_Tasks to complete_:
a. According to the article on firewood, which wood should be on your list if you want a very pleasant aroma?
b. Continue the article on firewood from where it stops.

*** Reading text ***

Which woods are best to burn?

warm fire

With Autumn upon us, you may be starting to think about open fires and cosy nights in front of the wood burner. You might even be stockpiling wood for the coming winter – you don’t want to run out half way through the first cold snap!

But what is the best firewood to burn? In this article we will discuss what makes a good firewood and list some of the best woods for your fireplace or wood burner that are available in the UK. We will also mention a few that you shouldn’t be using, for some very good reasons.

What wood burns the hottest?

Ideally, you will want wood that burns hot and for as long as possible with minimum smoke and soot. Top of your list should be hard woods like Ash, Oak or Alder. These feel noticeably heavier in the hand when compared to a softer wood like Pine. This is because they are denser and therefore have more stored energy to release as heat.

Soft woods like pine are can be used for kindling as they catch alight very easily if dried properly, but will burn very quickly and you would need to keep adding more to keep your fire going. Not very relaxing! A good chunk of dried oak will last more than an hour in a wood burner and will continue to generate tremendous amounts of heat with minimum smoke and soot.

Other hard woods with similar properties include Birch, Beech and Sycamore, and if you are looking for a very pleasant aroma then Cherry should definitely be on your list. In all cases you should only use wood that has been seasoned for at least a year or preferably has been kiln-dried to get the moisture content below the magic 20% mark.   In fact, when using kiln dried wood the type of hardwood used becomes less critical as it will all contain a very low moisture content.

*** End of Reading text ***
*** Dataset extract ***

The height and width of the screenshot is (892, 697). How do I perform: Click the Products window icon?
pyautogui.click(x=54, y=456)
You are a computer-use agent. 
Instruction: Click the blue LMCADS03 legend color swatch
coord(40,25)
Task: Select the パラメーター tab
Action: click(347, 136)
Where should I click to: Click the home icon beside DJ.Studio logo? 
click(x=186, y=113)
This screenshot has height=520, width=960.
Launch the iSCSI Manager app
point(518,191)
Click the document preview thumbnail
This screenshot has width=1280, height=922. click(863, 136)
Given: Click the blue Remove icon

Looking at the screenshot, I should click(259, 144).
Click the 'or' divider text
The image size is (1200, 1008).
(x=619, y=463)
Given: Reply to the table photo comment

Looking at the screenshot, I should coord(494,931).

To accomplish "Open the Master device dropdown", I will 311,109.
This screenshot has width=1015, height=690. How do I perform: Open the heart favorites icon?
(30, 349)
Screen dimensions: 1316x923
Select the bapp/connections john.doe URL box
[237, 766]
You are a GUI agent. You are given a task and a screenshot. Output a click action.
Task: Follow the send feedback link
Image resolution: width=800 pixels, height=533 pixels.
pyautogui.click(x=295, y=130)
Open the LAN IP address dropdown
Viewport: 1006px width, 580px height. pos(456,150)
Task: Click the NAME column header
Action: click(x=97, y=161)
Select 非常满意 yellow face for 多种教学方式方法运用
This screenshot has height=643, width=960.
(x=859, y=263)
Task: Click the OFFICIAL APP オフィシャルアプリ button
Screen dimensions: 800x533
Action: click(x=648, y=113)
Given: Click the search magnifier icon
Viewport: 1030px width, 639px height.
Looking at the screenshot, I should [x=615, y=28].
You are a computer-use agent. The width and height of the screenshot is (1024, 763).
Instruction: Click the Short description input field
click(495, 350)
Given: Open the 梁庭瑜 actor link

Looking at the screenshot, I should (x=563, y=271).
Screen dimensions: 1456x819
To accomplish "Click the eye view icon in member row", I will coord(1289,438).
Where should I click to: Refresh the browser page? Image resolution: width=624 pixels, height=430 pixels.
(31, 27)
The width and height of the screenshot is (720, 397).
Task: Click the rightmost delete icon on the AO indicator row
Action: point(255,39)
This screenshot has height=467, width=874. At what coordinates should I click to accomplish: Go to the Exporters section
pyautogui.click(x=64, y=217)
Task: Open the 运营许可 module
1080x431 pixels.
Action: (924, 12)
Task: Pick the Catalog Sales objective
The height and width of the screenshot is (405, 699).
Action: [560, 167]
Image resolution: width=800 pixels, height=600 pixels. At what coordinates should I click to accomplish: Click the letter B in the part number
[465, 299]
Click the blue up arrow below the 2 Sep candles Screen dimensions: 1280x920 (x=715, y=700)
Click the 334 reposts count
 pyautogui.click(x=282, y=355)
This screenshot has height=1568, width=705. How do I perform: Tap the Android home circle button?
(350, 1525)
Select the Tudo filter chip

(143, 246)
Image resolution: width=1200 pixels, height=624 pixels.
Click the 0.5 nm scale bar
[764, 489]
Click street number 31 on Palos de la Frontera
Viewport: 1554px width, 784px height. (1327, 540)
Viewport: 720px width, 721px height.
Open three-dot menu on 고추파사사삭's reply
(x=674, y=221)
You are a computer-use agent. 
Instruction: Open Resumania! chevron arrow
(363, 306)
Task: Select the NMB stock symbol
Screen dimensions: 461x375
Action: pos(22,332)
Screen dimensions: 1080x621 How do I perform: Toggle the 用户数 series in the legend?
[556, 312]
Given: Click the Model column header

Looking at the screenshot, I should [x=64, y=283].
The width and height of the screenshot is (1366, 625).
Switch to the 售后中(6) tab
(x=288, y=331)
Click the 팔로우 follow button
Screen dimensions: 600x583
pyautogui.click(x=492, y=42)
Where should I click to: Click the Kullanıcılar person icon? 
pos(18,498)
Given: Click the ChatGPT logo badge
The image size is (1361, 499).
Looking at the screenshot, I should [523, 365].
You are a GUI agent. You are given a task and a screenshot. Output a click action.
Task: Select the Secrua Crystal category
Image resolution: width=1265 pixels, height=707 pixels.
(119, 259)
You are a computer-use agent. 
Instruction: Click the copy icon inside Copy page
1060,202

*** End of Dataset extract ***

_Your written answers_:
a. Cherry.

b.
Which woods to avoid

If you have cut down a tree in your garden you might be tempted to store it to burn in your fireplace or wood burner.  This is rarely a good idea for some very good reasons.

Even if seasoned for a considerable amount of time, most conifers and pine trees do not make a sensible choice for use in an open fire as they can have a very high moisture and sap content if not properly kiln dried. This produces a lot of messy soot without much heat, but worse of all if used on an open fire they tend to ‘spit’ a great deal sending out sparks that could burn your carpet or even injure your family or pets.

Other types of wood can generate a lot of unpleasant smelling smoke and soot, which will mean a lot of mess and extra maintenance to avoid dangerous chimney fires caused when soot deposits in your chimney or flues catch fire. Woods to avoid for this reason include Poplar, Larch and Elder.

Finally, if you are lucky enough to live by the coast you may be tempted to burn wood that you have found washed up on the beach. However, this would be a very bad idea as driftwood is saturated with salt which when burnt can release substances that are toxic to people and have even been linked to some types of cancer.

It is always best to source your wood from a quality retailer so that you know exactly what you are putting in your fireplace or wood burner.